▶ Requirement 1
In the customer service passage, about how many pieces of men's clothing does the woman bring to return?
▶ Requirement 2
Please retype the customer service passage starting at "As long as we" and ending at "quickly as possible!".

Dog Harness and Blue Jeans

Do I believe you when you tell me that you only used that dirty torn dog harness only once? You may have a receipt for one, but you aren't getting me to believe that a dog did that by pulling it. I think you tied the harness to your truck, and to a tree or something similar, and that is how you broke it. However, you have a valid receipt, so I'll just say "I'll be darned," and do the refund.

I also will say "I'll be darned" when it comes to some of the blue jeans that get exchanged. I thought I'd possibly done something wrong when I did an even exchange of a really nice pair of dark blue work jeans for an oil stained, worn, faded version of the same jeans. Then, a few days later, there was a similar exchange with a veteran coworker standing by me.

No Refund

The reason we won't refund an expensive item without a receipt is because someone probably stole it instead of paying for it. Maybe the theif is not the person who actually comes to the Customer Service Counter with valid forms of ID, but it is this person's friend, who has lied to the friend.

On the other hand, we do refund inexpensive things that we know you bought a decade ago from the look of the box of a game with play money and dice, but if you want your ID put into our system, we will give you store credit. However, you don't have to waste everybody's time pretending you think you might have the receipt in your purse! I know I returned a game once that literally contained a piece of graph paper and some plastic discs. This was within a week of purchasing it, and I had my receipt, plus I'd used a purchased discount card to that store. In other words, I was a loyal customer of that bookstore. However, that manager gave me a hard time, because I'd opened the game! Well, I don't know how I was supposed to know it wasn't worth what I paid for it!

As long as we are talking about refunds, I might as well tell you what I need to know at the Customer Service Counter where I work. I don't really need to hear a long detailed story about each thing you are returning, I just need to know a few things, which I will ask you. The people waiting in the line behind you just want us to get through the return as quickly as possible!

Scammer Dude

If I tell you what Scammer Dude does, then someone out there might follow in the footsteps of this unethical lump of moving coal people mistake for a human being. I just want to say that we know what you are doing when you are returning all of those things, but there isn't anything we can do but give you a full refund. Scammer Dude, we call you something else, but it might give away how you scam the world, the economy, and fellow humans with your backhanded ways. However, I just want you to know you aren't fooling anyone. I don't know how you sleep at night. I see all kinds of scams, but for some reason you really push my buttons. I just want to ask you one question, if you bought all of the same stuff your wife bought, why did you return it all? Didn't you need any of it? If you both bought the same product, why didn't you keep any of it? I think you could use some of those hygeine products, though in all honesty, if I saw you on the street, I wouldn't think you were a crook. I would think you were a hardworking surgeon or something.

The Basket Case

Things were kind of slow at the Customer Service Counter where I work, and that was okay with me, as I was all alone. Then, this woman who ultimately turns out to be a basket case pushes up a cartload of stuff. The first thing she pulls out that she wants to return is a "gift basket". She says, "This is a nice gift, but it's missing the basket!" I examine the shrink-wrapped lotions and dried grass that are in a sense "planted" in an egg carton container that most likely used to have a basket around it. I want to ask the customer if she expects me to believe she picked up the item without the basket intact. Instead, I go through the process of refunding her money.

Next, "Basketta" has men's clothing, about 49 pieces of it. Apparently, this very unobservant woman also didn't realize she was in the men's clothing section, and she purchased a bunch of things for her female friends from there. I want to mention that men and woman's clothing is sized very differently, but she's just saying that she'd never wear men's clothing. I tell her I would, and as I am returning all of her stuff, people are piling up at the Customer Service Counter.

▶ Dataset records
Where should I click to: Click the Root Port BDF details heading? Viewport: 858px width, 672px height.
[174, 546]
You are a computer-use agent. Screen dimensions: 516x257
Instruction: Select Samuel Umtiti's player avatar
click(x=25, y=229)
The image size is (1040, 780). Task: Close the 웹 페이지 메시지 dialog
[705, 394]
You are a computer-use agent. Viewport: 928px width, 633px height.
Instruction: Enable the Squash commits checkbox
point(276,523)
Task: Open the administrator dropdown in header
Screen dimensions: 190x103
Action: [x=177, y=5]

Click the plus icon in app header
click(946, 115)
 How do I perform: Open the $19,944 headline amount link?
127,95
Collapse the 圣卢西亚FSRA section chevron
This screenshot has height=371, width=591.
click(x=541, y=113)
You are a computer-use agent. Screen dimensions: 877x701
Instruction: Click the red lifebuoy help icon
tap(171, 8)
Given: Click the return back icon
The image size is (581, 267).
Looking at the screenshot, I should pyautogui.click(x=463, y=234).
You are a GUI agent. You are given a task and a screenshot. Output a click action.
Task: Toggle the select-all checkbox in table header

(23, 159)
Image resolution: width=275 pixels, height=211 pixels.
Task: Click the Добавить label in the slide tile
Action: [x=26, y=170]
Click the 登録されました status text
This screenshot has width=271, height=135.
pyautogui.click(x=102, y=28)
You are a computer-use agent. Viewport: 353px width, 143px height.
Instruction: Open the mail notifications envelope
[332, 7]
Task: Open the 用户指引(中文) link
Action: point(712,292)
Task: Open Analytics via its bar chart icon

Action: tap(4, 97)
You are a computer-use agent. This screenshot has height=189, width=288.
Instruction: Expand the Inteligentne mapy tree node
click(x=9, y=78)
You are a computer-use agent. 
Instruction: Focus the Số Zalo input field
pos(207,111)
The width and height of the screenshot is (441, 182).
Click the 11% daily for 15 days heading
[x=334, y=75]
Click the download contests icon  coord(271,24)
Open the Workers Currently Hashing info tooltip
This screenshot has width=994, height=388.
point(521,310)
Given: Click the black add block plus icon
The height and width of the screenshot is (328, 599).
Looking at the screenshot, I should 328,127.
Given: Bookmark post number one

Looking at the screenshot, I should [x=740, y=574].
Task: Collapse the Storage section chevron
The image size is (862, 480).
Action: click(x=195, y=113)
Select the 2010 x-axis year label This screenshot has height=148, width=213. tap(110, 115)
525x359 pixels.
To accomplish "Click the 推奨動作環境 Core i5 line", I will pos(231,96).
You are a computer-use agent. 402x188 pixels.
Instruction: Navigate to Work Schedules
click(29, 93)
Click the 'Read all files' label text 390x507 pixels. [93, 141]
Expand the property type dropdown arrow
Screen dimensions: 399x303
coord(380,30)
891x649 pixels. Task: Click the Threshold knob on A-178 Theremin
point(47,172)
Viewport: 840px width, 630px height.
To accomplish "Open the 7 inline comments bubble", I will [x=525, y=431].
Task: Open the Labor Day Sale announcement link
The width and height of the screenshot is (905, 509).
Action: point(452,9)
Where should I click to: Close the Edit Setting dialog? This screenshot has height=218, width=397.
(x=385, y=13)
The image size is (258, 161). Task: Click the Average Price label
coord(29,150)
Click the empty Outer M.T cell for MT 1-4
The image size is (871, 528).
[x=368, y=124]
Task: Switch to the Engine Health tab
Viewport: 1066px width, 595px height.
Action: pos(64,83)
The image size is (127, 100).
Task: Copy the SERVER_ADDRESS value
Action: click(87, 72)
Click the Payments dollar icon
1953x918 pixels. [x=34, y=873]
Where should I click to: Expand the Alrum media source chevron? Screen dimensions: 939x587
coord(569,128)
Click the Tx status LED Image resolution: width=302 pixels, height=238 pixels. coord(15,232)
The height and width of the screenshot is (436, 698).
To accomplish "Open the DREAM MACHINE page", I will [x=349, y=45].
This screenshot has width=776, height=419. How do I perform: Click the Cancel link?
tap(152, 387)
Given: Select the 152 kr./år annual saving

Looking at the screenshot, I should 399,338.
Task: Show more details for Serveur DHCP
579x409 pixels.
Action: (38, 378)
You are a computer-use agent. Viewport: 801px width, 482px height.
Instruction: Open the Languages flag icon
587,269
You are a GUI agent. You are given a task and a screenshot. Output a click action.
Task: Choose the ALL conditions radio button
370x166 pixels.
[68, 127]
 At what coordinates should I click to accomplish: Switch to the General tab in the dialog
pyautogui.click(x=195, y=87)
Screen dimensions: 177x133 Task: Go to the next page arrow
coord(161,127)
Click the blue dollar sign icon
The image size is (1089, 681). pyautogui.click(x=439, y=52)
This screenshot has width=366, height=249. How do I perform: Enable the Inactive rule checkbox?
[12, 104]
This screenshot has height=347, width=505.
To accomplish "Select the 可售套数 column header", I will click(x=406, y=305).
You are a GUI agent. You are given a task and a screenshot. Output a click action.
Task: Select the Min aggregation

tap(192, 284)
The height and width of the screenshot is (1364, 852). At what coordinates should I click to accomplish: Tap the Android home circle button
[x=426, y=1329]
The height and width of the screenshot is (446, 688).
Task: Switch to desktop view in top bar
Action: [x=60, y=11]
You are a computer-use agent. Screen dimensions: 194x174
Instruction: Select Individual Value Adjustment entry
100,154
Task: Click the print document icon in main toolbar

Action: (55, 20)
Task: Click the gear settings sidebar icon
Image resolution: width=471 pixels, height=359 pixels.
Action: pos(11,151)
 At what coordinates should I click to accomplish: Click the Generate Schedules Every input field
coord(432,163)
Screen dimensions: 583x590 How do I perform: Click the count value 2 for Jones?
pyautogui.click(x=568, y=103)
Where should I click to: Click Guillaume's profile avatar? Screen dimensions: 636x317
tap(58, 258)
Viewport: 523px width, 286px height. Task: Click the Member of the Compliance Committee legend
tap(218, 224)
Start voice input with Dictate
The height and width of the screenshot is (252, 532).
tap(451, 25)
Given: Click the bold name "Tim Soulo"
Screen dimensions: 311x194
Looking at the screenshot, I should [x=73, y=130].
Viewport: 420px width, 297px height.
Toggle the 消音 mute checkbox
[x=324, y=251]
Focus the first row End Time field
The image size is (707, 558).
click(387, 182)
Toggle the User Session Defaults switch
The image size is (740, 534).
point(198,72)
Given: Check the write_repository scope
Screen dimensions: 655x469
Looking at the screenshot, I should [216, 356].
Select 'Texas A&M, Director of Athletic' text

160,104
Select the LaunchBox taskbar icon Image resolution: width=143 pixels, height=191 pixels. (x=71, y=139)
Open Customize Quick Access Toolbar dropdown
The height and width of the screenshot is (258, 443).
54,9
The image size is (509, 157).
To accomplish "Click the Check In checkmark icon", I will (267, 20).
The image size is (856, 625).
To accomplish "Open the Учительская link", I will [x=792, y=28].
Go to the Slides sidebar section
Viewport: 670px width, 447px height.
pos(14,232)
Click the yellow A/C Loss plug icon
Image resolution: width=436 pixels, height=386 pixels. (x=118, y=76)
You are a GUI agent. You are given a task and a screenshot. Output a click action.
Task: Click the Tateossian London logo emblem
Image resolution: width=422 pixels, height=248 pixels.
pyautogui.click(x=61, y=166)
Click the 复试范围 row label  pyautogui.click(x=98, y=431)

▶ Written reply 1
About 49 pieces.

▶ Written reply 2
As long as we are talking about refunds, I might as well tell you what I need to know at the Customer Service Counter where I work. I don't really need to hear a long detailed story about each thing you are returning, I just need to know a few things, which I will ask you. The people waiting in the line behind you just want us to get through the return as quickly as possible!